### [What needs to be done]
Give every line of the listing below as a numbered list, leaving out the blank lines.
--- start ---
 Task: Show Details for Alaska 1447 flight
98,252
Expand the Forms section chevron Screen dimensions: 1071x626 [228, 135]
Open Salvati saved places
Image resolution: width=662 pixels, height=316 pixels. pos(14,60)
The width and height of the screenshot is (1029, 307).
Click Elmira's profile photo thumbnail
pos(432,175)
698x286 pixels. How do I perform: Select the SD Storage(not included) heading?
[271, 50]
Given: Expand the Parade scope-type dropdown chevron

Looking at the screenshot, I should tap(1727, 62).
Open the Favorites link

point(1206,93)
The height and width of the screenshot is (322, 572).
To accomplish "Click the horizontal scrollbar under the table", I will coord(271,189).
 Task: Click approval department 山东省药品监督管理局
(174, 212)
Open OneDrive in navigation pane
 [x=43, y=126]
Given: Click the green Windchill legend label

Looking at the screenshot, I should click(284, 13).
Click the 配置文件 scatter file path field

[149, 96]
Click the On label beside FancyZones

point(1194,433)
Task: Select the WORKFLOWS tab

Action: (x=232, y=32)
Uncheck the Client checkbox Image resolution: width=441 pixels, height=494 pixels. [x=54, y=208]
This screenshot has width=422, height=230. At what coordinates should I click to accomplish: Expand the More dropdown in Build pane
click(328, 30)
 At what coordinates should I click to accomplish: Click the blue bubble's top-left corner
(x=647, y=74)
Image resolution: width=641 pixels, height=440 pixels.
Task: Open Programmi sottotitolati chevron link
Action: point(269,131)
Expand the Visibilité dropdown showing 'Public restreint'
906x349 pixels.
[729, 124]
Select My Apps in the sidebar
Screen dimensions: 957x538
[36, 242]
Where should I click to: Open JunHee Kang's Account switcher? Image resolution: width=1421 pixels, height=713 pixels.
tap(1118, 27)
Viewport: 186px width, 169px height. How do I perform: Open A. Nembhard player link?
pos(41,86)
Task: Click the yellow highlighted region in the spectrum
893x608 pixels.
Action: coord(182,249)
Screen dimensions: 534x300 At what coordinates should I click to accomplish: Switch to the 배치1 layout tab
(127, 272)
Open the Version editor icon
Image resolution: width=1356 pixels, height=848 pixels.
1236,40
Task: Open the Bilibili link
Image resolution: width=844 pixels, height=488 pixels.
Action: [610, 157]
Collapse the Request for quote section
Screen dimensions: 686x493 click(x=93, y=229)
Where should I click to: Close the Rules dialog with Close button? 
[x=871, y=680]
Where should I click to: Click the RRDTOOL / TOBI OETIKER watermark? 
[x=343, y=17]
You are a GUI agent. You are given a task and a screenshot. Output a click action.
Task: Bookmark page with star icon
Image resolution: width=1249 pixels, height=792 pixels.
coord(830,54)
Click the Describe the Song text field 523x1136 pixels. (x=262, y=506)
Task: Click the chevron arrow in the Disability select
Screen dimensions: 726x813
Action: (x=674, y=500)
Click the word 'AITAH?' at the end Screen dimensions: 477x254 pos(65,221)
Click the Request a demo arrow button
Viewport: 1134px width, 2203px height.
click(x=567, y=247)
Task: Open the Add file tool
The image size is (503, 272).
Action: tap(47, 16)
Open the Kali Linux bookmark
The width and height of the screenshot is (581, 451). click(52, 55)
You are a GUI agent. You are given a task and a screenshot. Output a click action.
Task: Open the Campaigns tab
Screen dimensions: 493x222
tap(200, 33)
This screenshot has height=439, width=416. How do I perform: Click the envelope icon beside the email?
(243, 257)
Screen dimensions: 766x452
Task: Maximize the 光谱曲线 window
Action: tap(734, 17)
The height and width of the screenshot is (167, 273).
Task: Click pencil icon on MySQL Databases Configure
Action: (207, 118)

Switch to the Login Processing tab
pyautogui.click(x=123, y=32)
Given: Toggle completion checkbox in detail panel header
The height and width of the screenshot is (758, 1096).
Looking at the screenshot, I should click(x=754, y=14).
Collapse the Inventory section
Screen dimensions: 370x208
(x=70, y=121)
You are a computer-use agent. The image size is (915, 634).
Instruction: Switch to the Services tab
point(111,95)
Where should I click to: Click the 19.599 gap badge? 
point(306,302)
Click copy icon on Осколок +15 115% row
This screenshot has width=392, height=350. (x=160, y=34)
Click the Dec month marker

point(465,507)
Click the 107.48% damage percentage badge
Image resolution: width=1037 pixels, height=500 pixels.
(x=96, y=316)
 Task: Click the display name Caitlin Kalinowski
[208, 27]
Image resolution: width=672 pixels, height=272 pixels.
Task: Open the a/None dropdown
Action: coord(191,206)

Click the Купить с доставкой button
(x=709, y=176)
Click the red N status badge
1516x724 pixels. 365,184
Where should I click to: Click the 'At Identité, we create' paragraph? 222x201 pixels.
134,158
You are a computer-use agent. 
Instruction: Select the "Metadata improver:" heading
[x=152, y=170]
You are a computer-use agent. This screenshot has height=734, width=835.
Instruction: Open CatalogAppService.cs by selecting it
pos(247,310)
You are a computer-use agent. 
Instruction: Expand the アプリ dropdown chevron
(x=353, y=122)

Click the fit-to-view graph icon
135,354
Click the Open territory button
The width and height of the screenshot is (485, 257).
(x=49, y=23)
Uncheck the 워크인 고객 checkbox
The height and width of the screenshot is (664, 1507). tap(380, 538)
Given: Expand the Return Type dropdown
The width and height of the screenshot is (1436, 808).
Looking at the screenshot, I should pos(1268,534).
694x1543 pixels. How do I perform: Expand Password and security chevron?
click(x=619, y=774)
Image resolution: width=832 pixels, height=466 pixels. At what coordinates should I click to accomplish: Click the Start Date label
--- end ---
### [Answer to the problem]
1.  Task: Show Details for Alaska 1447 flight
2. 98,252
3. Expand the Forms section chevron Screen dimensions: 1071x626 [228, 135]
4. Open Salvati saved places
5. Image resolution: width=662 pixels, height=316 pixels. pos(14,60)
6. The width and height of the screenshot is (1029, 307).
7. Click Elmira's profile photo thumbnail
8. pos(432,175)
9. 698x286 pixels. How do I perform: Select the SD Storage(not included) heading?
10. [271, 50]
11. Given: Expand the Parade scope-type dropdown chevron
12. Looking at the screenshot, I should tap(1727, 62).
13. Open the Favorites link
14. point(1206,93)
15. The height and width of the screenshot is (322, 572).
16. To accomplish "Click the horizontal scrollbar under the table", I will coord(271,189).
17.  Task: Click approval department 山东省药品监督管理局
18. (174, 212)
19. Open OneDrive in navigation pane
20.  [x=43, y=126]
21. Given: Click the green Windchill legend label
22. Looking at the screenshot, I should click(284, 13).
23. Click the 配置文件 scatter file path field
24. [149, 96]
25. Click the On label beside FancyZones
26. point(1194,433)
27. Task: Select the WORKFLOWS tab
28. Action: (x=232, y=32)
29. Uncheck the Client checkbox Image resolution: width=441 pixels, height=494 pixels. [x=54, y=208]
30. This screenshot has width=422, height=230. At what coordinates should I click to accomplish: Expand the More dropdown in Build pane
31. click(328, 30)
32.  At what coordinates should I click to accomplish: Click the blue bubble's top-left corner
33. (x=647, y=74)
34. Image resolution: width=641 pixels, height=440 pixels.
35. Task: Open Programmi sottotitolati chevron link
36. Action: point(269,131)
37. Expand the Visibilité dropdown showing 'Public restreint'
38. 906x349 pixels.
39. [729, 124]
40. Select My Apps in the sidebar
41. Screen dimensions: 957x538
42. [36, 242]
43. Where should I click to: Open JunHee Kang's Account switcher? Image resolution: width=1421 pixels, height=713 pixels.
44. tap(1118, 27)
45. Viewport: 186px width, 169px height. How do I perform: Open A. Nembhard player link?
46. pos(41,86)
47. Task: Click the yellow highlighted region in the spectrum
48. 893x608 pixels.
49. Action: coord(182,249)
50. Screen dimensions: 534x300 At what coordinates should I click to accomplish: Switch to the 배치1 layout tab
51. (127, 272)
52. Open the Version editor icon
53. Image resolution: width=1356 pixels, height=848 pixels.
54. 1236,40
55. Task: Open the Bilibili link
56. Image resolution: width=844 pixels, height=488 pixels.
57. Action: [610, 157]
58. Collapse the Request for quote section
59. Screen dimensions: 686x493 click(x=93, y=229)
60. Where should I click to: Close the Rules dialog with Close button? 
61. [x=871, y=680]
62. Where should I click to: Click the RRDTOOL / TOBI OETIKER watermark? 
63. [x=343, y=17]
64. You are a GUI agent. You are given a task and a screenshot. Output a click action.
65. Task: Bookmark page with star icon
66. Image resolution: width=1249 pixels, height=792 pixels.
67. coord(830,54)
68. Click the Describe the Song text field 523x1136 pixels. (x=262, y=506)
69. Task: Click the chevron arrow in the Disability select
70. Screen dimensions: 726x813
71. Action: (x=674, y=500)
72. Click the word 'AITAH?' at the end Screen dimensions: 477x254 pos(65,221)
73. Click the Request a demo arrow button
74. Viewport: 1134px width, 2203px height.
75. click(x=567, y=247)
76. Task: Open the Add file tool
77. The image size is (503, 272).
78. Action: tap(47, 16)
79. Open the Kali Linux bookmark
80. The width and height of the screenshot is (581, 451). click(52, 55)
81. You are a GUI agent. You are given a task and a screenshot. Output a click action.
82. Task: Open the Campaigns tab
83. Screen dimensions: 493x222
84. tap(200, 33)
85. This screenshot has height=439, width=416. How do I perform: Click the envelope icon beside the email?
86. (243, 257)
87. Screen dimensions: 766x452
88. Task: Maximize the 光谱曲线 window
89. Action: tap(734, 17)
90. The height and width of the screenshot is (167, 273).
91. Task: Click pencil icon on MySQL Databases Configure
92. Action: (207, 118)
93. Switch to the Login Processing tab
94. pyautogui.click(x=123, y=32)
95. Given: Toggle completion checkbox in detail panel header
96. The height and width of the screenshot is (758, 1096).
97. Looking at the screenshot, I should click(x=754, y=14).
98. Collapse the Inventory section
99. Screen dimensions: 370x208
100. (x=70, y=121)
101. You are a computer-use agent. The image size is (915, 634).
102. Instruction: Switch to the Services tab
103. point(111,95)
104. Where should I click to: Click the 19.599 gap badge? 
105. point(306,302)
106. Click copy icon on Осколок +15 115% row
107. This screenshot has width=392, height=350. (x=160, y=34)
108. Click the Dec month marker
109. point(465,507)
110. Click the 107.48% damage percentage badge
111. Image resolution: width=1037 pixels, height=500 pixels.
112. (x=96, y=316)
113.  Task: Click the display name Caitlin Kalinowski
114. [208, 27]
115. Image resolution: width=672 pixels, height=272 pixels.
116. Task: Open the a/None dropdown
117. Action: coord(191,206)
118. Click the Купить с доставкой button
119. (x=709, y=176)
120. Click the red N status badge
121. 1516x724 pixels. 365,184
122. Where should I click to: Click the 'At Identité, we create' paragraph? 222x201 pixels.
123. 134,158
124. You are a computer-use agent. 
125. Instruction: Select the "Metadata improver:" heading
126. [x=152, y=170]
127. You are a computer-use agent. This screenshot has height=734, width=835.
128. Instruction: Open CatalogAppService.cs by selecting it
129. pos(247,310)
130. You are a computer-use agent. 
131. Instruction: Expand the アプリ dropdown chevron
132. (x=353, y=122)
133. Click the fit-to-view graph icon
134. 135,354
135. Click the Open territory button
136. The width and height of the screenshot is (485, 257).
137. (x=49, y=23)
138. Uncheck the 워크인 고객 checkbox
139. The height and width of the screenshot is (664, 1507). tap(380, 538)
140. Given: Expand the Return Type dropdown
141. The width and height of the screenshot is (1436, 808).
142. Looking at the screenshot, I should pos(1268,534).
143. 694x1543 pixels. How do I perform: Expand Password and security chevron?
144. click(x=619, y=774)
145. Image resolution: width=832 pixels, height=466 pixels. At what coordinates should I click to accomplish: Click the Start Date label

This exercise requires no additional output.